Indian-origin US Surgeon General nominee Dr Vivek H Murthy expresses his reservations on marijuana, now legalised in two US states

Dr Vivek H Murthy (bottom left), President Obama’s nominee for the United States Surgeon General, believes the jury is still out on the medical benefits of marijuana and hence he wouldn’t prescribe it to his patients. Furthermore, if he had kids, he would advise them to stay away from it.

During his confirmation hearing, he was asked by several Republican senators for his position on the growing campaign for the legalisation of marijuana, which has become a huge issue in the US. Two states -- Colorado and Washington -- have legalising marijuana for recreational use and the District of Columbia, has allowed its use for medicinal purposes.

Murthy acknowledged that “this is a very important issue” in many states and noted that some of his patients too had spoken to him on the efficacy of marijuana.

“This is an important public health issue,” he noted, but asserted, “I wouldn’t prescribe medical marijuana myself.”
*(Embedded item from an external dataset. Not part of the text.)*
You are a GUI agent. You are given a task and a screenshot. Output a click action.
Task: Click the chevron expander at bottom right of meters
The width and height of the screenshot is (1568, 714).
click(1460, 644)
Murthy said, “In my estimation, while there is anecdotal evidence of benefits we hear about from cancer doctors and other physicians about medical marijuana, I agree with the AMA (American Medical Association) and other organiastions, that we need more information about the proven indications of medical marijuana as well as safe doses and the risks and the side effects, before we can safely prescribe it for medical purposes.”
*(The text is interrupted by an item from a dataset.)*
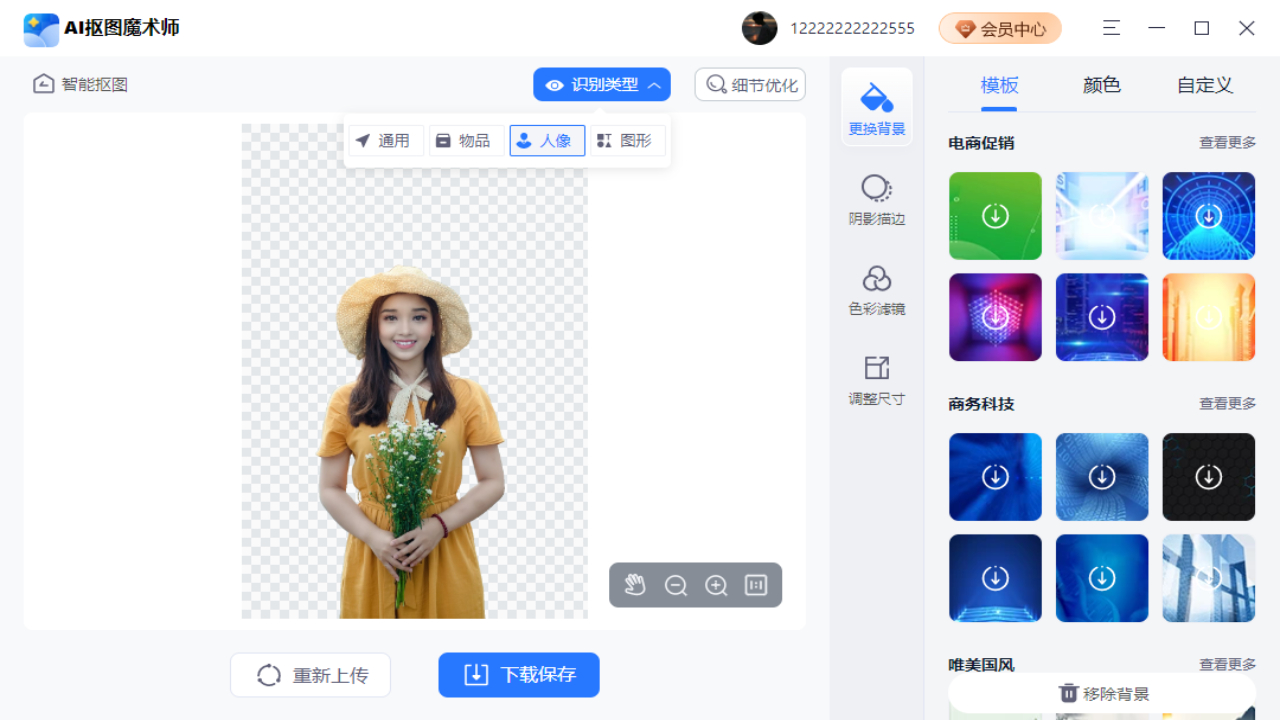Open the 阴影描边 panel
The width and height of the screenshot is (1280, 720).
876,200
“Just like other drugs,” he said, “I don’t recommend marijuana and I don’t think it’s a good habit to use marijuana.”

Murthy added, “If I had kids, I would tell them not to use it.”

Asked if he would use his bully pulpit as surgeon general to get this message out to the public, he said, “What I would do is -- as I was mentioning earlier -- I believe we need more information on marijuana.”

Last month, in an interview with The New Yorker magazine, US President Barack Obama said he still had negative views about pot smoking, but that on the whole, marijuana doesn’t get the bad rap it did in the past and that it’s no more dangerous than alcohol.

He told the magazine, “As has been well documented, I smoked pot as a kid, and I view it as a bad habit and a vice, not very different from the cigarettes that I smoked as a young person up through a big chunk of my adult life.”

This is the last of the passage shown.